【新体操】山﨑浩子が語る「フェアリージャパンの育て方」 (3ページ目)

  • 斉藤健仁●取材・文 text by Saito Kenji

 山﨑氏は、年に3度ほど行なっている講習会で基本の大切さを伝えたり、ジュニア選手を強化選手に指定することによって、選手たちの質も徐々に上がってきたという。実際、最近もトライアウトを実施して候補生4人を選出してみると、現メンバーより上手な選手がいたとのこと。「この10年ほど強化を継続したことで、各所属クラブの2~3番手ではなく、トップの選手がトライアウトを受けてくれるようになった」と、山﨑氏は感じている。

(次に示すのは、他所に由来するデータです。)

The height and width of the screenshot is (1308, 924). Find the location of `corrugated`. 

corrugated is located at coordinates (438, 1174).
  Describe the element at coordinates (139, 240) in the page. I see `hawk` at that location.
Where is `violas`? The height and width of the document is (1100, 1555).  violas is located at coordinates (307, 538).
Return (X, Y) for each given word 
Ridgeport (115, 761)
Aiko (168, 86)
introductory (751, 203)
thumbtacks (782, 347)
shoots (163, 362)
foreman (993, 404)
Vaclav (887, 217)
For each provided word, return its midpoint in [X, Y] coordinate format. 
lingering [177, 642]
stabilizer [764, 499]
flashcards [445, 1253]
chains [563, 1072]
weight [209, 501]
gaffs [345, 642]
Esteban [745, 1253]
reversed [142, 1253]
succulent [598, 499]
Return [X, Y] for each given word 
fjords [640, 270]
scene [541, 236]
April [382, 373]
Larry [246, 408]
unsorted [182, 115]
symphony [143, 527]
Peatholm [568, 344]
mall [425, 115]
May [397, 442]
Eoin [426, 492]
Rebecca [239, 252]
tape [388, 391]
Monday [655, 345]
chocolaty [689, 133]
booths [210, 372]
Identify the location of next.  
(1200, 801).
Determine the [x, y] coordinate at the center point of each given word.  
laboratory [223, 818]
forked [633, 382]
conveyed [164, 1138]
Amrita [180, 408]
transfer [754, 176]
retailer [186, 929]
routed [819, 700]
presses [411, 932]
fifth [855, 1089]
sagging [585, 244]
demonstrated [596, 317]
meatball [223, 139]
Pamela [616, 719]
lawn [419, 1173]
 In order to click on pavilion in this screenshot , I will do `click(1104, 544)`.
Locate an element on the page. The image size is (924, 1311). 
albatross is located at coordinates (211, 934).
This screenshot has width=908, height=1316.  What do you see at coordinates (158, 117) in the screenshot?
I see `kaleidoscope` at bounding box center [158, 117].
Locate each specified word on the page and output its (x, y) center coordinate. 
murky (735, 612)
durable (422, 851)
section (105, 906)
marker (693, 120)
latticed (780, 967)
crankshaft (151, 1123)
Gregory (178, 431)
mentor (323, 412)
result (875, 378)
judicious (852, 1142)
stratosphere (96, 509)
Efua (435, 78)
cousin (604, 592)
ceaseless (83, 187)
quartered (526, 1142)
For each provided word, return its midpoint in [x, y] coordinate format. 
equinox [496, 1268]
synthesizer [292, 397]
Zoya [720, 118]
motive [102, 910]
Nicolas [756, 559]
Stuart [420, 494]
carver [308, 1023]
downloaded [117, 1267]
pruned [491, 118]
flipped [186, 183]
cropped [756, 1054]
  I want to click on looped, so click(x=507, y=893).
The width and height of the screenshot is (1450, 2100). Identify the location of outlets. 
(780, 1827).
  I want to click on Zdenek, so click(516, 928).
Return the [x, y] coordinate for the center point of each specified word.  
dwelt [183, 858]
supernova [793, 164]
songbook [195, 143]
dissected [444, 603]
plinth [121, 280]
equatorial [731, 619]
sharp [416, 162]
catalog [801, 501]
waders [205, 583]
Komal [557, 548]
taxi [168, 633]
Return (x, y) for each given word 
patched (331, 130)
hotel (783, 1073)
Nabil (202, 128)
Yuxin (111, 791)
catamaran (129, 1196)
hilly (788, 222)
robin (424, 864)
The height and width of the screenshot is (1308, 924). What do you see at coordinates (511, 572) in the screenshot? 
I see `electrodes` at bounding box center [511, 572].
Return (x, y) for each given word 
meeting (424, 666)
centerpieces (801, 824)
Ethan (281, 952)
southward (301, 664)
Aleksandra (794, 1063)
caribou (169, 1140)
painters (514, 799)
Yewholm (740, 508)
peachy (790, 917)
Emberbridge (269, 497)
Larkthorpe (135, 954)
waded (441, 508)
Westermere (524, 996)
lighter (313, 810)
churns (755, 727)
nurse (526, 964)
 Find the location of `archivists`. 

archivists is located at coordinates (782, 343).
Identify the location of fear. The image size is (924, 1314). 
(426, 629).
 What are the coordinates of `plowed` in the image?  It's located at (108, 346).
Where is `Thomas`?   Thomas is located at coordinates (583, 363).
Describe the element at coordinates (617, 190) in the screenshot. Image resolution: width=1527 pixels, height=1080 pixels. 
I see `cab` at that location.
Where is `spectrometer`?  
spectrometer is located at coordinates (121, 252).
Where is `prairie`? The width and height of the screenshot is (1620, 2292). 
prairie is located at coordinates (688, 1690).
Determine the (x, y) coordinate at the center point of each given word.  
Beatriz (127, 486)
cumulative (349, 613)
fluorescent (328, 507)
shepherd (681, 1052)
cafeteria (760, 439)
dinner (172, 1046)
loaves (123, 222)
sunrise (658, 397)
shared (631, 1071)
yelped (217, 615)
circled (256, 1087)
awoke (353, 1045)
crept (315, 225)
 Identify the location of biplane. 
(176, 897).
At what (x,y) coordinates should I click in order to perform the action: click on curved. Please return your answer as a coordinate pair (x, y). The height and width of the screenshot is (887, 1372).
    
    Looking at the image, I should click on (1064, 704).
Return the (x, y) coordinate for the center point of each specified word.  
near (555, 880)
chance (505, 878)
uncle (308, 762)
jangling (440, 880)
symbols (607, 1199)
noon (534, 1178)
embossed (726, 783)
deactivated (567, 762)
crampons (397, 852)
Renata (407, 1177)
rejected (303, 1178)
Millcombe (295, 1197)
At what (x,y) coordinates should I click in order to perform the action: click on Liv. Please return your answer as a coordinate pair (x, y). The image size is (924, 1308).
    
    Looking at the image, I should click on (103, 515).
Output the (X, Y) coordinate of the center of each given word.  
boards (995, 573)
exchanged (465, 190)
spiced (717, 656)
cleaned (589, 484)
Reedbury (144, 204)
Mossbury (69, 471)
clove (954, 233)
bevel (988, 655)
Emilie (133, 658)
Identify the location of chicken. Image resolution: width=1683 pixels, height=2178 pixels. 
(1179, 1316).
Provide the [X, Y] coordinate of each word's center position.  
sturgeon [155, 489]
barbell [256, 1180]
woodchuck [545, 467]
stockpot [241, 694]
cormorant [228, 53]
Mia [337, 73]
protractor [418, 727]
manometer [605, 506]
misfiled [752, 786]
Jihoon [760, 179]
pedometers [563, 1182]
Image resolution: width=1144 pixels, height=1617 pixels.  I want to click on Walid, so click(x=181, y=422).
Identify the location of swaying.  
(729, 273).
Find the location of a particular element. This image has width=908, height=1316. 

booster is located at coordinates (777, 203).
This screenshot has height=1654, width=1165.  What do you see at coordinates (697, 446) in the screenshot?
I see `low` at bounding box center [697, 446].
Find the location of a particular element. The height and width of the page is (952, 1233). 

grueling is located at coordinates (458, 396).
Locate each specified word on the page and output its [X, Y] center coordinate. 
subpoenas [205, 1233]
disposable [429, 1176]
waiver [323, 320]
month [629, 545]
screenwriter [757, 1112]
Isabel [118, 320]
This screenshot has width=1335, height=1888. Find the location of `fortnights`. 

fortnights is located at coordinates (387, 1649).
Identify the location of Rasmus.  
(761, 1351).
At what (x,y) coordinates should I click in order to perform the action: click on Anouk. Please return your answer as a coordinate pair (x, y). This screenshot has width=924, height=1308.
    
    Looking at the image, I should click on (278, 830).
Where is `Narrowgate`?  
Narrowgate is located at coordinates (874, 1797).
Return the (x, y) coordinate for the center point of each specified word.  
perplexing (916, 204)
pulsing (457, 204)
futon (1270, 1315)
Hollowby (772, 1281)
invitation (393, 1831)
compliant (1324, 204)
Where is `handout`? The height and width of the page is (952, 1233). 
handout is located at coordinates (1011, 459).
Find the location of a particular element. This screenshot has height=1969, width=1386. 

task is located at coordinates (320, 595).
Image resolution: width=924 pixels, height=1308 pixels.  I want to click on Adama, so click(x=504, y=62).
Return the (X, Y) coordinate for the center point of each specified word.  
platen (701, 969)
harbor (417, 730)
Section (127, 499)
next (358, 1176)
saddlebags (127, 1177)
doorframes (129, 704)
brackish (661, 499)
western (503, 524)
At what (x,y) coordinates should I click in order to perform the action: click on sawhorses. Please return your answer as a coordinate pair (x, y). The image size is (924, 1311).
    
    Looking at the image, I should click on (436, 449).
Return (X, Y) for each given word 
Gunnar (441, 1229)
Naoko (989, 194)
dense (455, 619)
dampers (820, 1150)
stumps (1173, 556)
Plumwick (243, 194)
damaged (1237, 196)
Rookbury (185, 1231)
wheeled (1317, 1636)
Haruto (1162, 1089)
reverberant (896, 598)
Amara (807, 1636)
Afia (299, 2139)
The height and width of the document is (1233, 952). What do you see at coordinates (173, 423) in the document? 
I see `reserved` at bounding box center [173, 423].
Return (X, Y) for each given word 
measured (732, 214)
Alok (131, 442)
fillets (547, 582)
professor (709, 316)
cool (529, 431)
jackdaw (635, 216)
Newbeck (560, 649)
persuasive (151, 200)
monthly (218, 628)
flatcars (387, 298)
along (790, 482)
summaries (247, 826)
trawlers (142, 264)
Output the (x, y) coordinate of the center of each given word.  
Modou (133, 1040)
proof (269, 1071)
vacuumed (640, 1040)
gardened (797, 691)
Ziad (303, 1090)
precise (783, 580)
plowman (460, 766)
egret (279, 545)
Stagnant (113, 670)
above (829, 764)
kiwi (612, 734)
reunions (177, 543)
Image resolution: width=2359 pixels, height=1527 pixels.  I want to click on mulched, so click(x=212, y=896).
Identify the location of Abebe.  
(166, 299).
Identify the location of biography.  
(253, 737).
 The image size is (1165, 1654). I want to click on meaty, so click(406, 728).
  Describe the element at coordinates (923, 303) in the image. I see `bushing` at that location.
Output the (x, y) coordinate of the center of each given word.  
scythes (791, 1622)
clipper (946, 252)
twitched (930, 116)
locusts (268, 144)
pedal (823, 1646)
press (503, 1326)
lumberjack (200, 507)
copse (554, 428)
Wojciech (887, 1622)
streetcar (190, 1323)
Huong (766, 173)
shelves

 一方、個人総合の強化はどうなのか。山﨑氏は、2012年からジュニアのトップ選手だった皆川夏穂、早川さくらのふたりを強化選手に指定し、個々の強化にも取り組み始めている。「皆川と早川のふたりが団体のメンバーに入るということはありません。彼女らは個人でリオデジャネイロ、東京と2大会連続でオリンピックを狙えるターゲット選手という位置づけです」

 山﨑氏が強化本部長に就任してから、今年でちょうど10年。コーチとしてではなく、新体操全体の責任者として、10年間、どんな思いで強化方針を貫いてきたのか――。

「一気に変えることはできず、ちょっとずつしか変えられなかったですね。とにかく、『世界しか見ていません』という立ち位置だけは曲げないようにやってきました。いつも、『これで本当にいいのかな?』と自問自答しつつ、実際にやってみて、『いいみたいだった』の繰り返し……。上位国になるためには、まだ足りないものはありますが、最近成果が出てきて、ようやく、『この方向でいいんだろうな』と思えるようになりましたね」

 試行錯誤しながらも、着実に育成と強化の歩みを進めてきたフェアリージャパン。最後に、今後の新体操に期待することを聞いてみた。

「春先のワールドカップ(※)では、何度か表彰台にも乗りました。世界は、それほど遠くないと思います。しかし、今の日本の実力では、他の強豪国が失敗したときにしか表彰台に上れない。多少失敗しても、メダルを獲ることができるくらいの実力をつけなければなりません。ただ、リオデジャネイロ五輪は東京五輪への通過点とは考えていません。2年後のリオ五輪でも、もちろんメダルを目指します。フェアリージャパンは、結果を出しながら、自ら道を作ってきました。毎回、全力を尽くすという気持ちでやっていきたい」

※新体操ワールドカップ=毎年春から秋にかけて、ポルトガル、イタリア、フランス、ロシアなど世界各国で開催されている。

 山﨑氏の熱い思いとともに、少しずつ成長してきた「妖精たち」。世界で華やかに舞う日は、もう近くまで来ている。


【profile】

山﨑浩子(やまざき・ひろこ)
1960年1月3日生まれ、鹿児島県出身。鹿児島純心女子高で新体操を始め、1979年から1983年まで全日本選手権5連覇。新体操ブームの火付け役となる。1984年のロサンゼルス五輪で個人総合8位に入賞して現役を引退。その後、後進の指導にあたるかたわら、スポーツライターとしても活躍。現在は新体操・強化本部長として日本代表を支えている。